Evet defalarca konuştuk ama malesef değişen bir şey olmadı. En son dün tartıştık YouTube’da komik videolar izliyodu işten geldikten sonra benimle hiç konuşmadı telefondan başını kaldırmadı en sonunda patladım yeter artık bırak şu telefonu elinden dedim bıraktı ama bıraktıktan 10 dk sonra koltukta uyuyakaldı. Sinirlerim boşaldı ağlamaya başladım sesime uyandı noldu neye ağlıyorsun dedi cevap vermedim çekti yatağa gitti ben hüngür hüngür ağlarken o huzurla uyudu
 
Onun dısında bişeylerle ilgilenenin işe gitmek arkadaş ortamı edinmek herhangi bir kurs olur başka bir hayatınızda olabileceğini anlasın
 
Çalış canım ama çok zor degıl mı kolaya alışmışsınız
 
Çalış canım ama çok zor degıl mı kolaya alışmışsınız
Ben çalışmaya 18 yaşında başlamış biriyim.
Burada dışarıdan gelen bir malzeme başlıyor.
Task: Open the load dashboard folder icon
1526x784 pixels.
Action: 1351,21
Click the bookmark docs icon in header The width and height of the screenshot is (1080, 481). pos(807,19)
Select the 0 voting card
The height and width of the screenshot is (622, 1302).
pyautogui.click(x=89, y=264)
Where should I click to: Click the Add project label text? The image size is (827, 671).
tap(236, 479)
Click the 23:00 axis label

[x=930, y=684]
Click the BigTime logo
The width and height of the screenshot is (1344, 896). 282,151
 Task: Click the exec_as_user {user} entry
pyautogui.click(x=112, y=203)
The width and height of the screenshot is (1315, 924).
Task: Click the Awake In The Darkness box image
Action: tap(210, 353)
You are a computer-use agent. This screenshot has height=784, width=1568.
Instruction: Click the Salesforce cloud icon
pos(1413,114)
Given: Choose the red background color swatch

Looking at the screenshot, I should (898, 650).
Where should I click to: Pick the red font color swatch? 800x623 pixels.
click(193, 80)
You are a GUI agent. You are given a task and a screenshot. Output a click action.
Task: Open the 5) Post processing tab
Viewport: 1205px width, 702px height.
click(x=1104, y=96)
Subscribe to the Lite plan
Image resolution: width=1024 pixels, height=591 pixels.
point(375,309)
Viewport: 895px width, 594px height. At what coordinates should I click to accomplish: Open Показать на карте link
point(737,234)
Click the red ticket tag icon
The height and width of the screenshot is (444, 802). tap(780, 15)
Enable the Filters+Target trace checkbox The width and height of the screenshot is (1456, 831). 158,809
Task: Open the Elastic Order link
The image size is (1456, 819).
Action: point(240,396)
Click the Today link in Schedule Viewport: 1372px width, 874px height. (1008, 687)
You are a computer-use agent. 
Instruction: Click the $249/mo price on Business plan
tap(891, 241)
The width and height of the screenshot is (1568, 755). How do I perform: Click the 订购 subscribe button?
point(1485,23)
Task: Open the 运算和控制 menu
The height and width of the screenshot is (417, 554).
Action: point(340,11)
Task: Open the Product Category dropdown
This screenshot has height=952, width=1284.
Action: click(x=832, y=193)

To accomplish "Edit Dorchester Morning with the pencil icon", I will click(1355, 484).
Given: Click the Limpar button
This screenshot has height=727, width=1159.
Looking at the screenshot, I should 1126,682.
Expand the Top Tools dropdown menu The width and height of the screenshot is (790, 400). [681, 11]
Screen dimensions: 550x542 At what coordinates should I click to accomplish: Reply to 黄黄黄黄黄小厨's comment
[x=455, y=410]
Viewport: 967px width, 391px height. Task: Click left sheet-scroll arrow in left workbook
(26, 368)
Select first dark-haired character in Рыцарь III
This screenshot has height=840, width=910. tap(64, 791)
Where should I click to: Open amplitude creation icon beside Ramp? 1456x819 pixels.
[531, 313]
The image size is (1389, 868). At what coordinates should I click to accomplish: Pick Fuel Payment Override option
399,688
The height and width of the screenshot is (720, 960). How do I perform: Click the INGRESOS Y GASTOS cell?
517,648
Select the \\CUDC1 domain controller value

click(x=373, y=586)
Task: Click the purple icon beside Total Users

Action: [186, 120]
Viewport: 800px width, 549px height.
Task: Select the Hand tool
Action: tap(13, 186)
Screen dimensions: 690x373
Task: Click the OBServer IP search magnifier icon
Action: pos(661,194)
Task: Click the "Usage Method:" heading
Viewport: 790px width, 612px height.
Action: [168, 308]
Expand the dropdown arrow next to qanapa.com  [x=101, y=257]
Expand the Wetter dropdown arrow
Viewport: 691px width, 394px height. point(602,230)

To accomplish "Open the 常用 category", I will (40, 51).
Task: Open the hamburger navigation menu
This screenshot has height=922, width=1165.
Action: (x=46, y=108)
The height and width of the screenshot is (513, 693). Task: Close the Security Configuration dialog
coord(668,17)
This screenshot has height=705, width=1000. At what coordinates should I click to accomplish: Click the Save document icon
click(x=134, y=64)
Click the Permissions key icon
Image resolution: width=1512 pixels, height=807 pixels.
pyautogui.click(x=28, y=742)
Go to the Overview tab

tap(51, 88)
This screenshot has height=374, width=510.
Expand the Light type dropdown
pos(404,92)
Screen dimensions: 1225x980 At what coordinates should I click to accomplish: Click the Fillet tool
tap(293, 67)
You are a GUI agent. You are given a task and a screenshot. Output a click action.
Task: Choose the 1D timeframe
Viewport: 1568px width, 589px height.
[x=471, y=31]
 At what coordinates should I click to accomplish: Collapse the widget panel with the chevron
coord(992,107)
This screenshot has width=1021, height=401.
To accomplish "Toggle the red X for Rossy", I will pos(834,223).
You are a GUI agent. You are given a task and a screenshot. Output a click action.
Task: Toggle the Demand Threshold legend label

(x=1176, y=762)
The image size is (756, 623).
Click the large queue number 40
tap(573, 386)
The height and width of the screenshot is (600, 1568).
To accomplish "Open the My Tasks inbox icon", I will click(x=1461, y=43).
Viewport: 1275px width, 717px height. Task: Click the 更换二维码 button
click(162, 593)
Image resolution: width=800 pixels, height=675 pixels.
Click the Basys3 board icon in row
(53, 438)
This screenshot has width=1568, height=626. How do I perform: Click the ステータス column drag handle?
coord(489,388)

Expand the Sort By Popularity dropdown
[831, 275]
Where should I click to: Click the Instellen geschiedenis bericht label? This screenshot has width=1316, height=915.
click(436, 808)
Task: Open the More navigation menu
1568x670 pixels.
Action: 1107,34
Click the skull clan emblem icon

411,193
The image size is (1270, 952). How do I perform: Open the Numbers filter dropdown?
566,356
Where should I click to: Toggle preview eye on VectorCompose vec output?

Üniversite zamanlarımda çalışmaya başladım hem okudum hem çalıştım. Evlenene kadar da çalışıyordum evlenince iş yerim evime çok uzak olduğu için ayrılmak zorunda kaldım. Sonra da eşimle olan problemler ve sağlık sorunlarım nedeniyle bir süre çalışamadım. Eşimin maddi durumu çok iyi kolaya alışmış biri olsam şuan iş aramam evde oturur koca parası yerim. Çalışmayı zor gören veya kolaya alışmış biri değilim yani.
 

Bunun bencillikten öte başka boyutları da var. Mesela şuan çocuksuz olarak bile boşanmayı maddi açıdan kaldıramayacağınızı söylüyorsunuz. (Kaygınızı anlıyorum, dediğiniz gibi bir kira zaten asgari ücret kadar olmuş.) Çocuk ile boşanma işini hayal edin bir de. Bakıcı tutsanız, o da bir asgari ücret kadar. İnanın çocuk sadece bez, mamadan ibaret değil. Vitamin, takviye vs kullanıyorsunuz. İyisi olsun istiyorsunuz. Hasta oluyor, her ilaç Devlet tarafından karşılanmıyor, özel reçete alıyorsunuz. Acil durumu oluyor, sıra beklememek veya çocuğun canını çok yakmamak için özel hastanelere koşuyorsunuz. Diş çıkarıyor, granüller almak istiyorsunuz, ek gıdaya geçiyor, organik yesin istiyorsunuz. Deterjanı , kremi, şampuanı vs hep iyisinden olsun istiyorsunuz. Ya o kadar çok şey var kii. Anne olmadan anlaşılmayacak bir şey bu..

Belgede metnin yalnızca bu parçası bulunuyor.